== DATA IN THIS EXERCISE ==
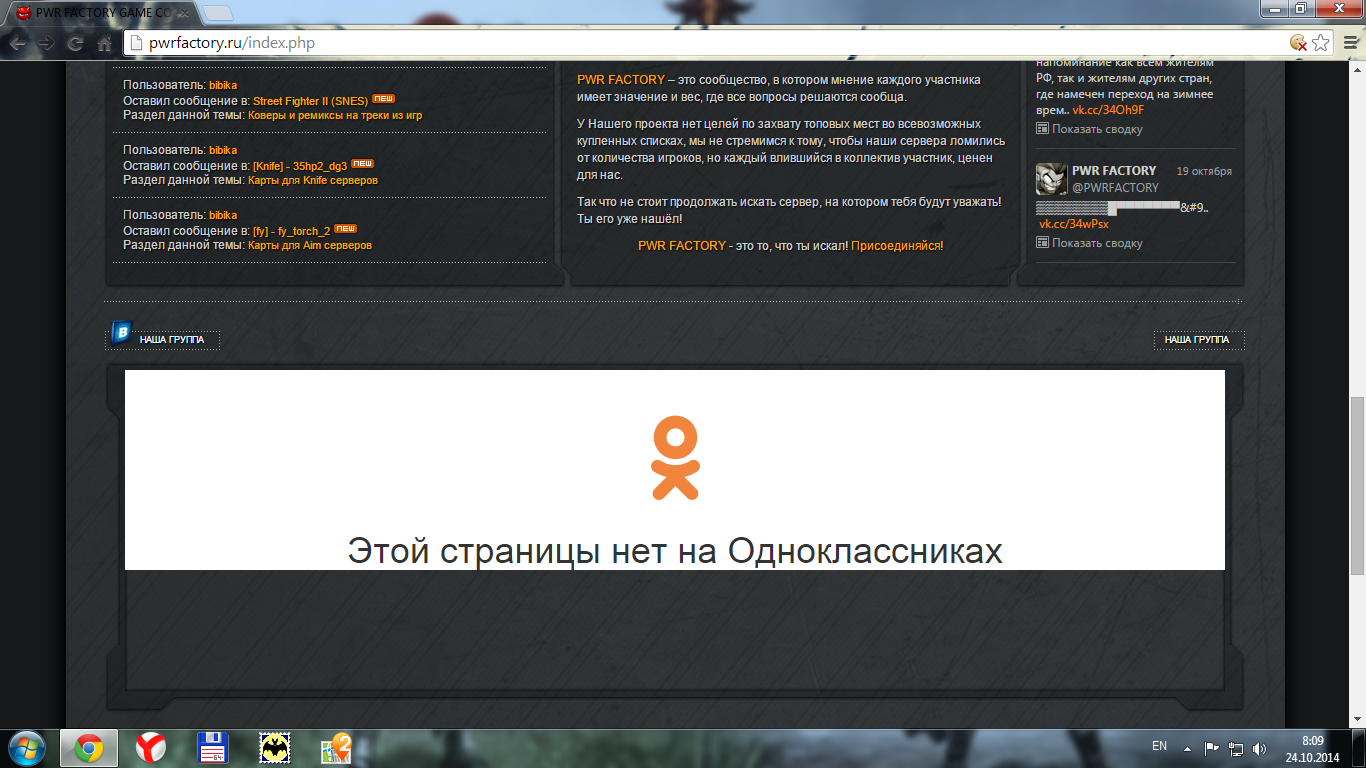Screen dimensions: 1366x768
Task: Click the page vertical scrollbar thumb
Action: tap(1357, 485)
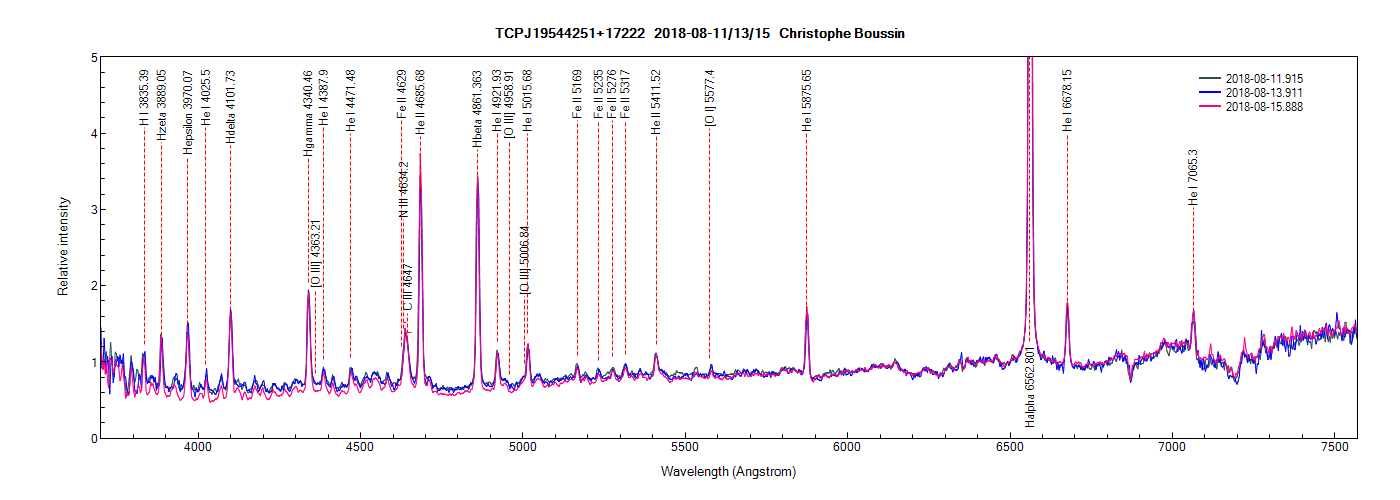Click the 6000 tick on wavelength axis
This screenshot has width=1400, height=500.
pos(847,448)
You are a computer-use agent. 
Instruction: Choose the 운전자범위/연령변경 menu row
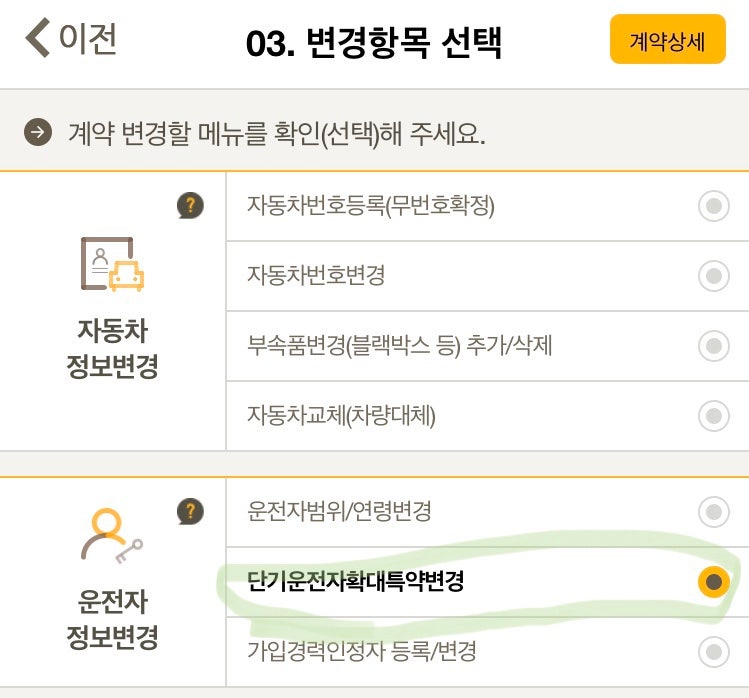coord(339,512)
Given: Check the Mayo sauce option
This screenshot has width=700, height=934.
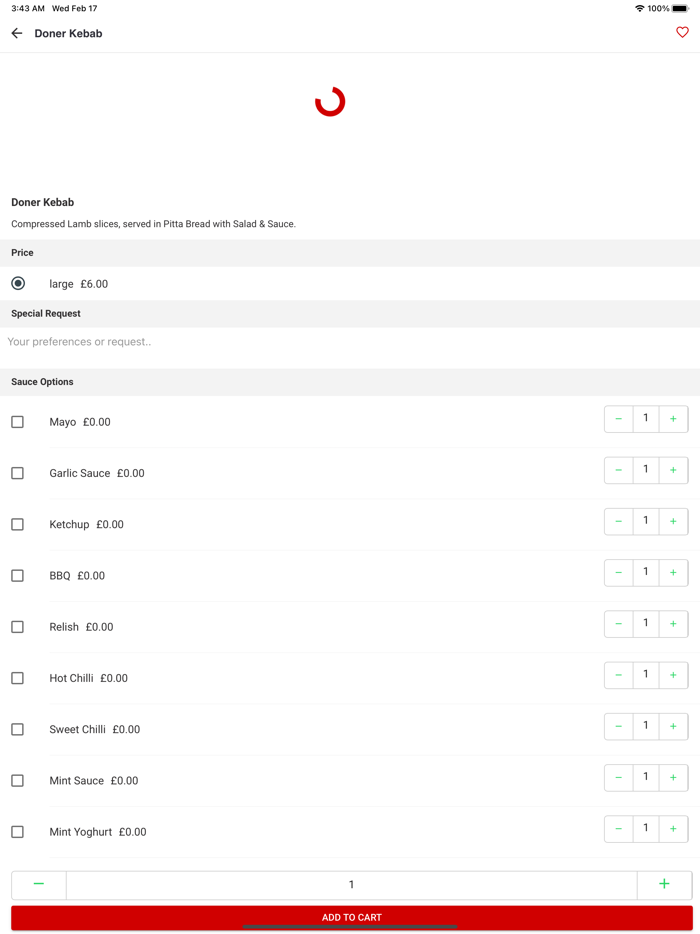Looking at the screenshot, I should point(18,422).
===
#### TASK GOAL:
Reproduce every line of the data above verbatim, leaving out the pictures.

#### ANSWER FOR THIS EXERCISE:
Screen dimensions: 1366x768
Task: Click the page vertical scrollbar thumb
Action: tap(1357, 485)
Click the 6000 tick on wavelength axis
This screenshot has width=1400, height=500.
pos(847,448)
You are a computer-use agent. 
Instruction: Choose the 운전자범위/연령변경 menu row
coord(339,512)
Given: Check the Mayo sauce option
This screenshot has width=700, height=934.
Looking at the screenshot, I should point(18,422).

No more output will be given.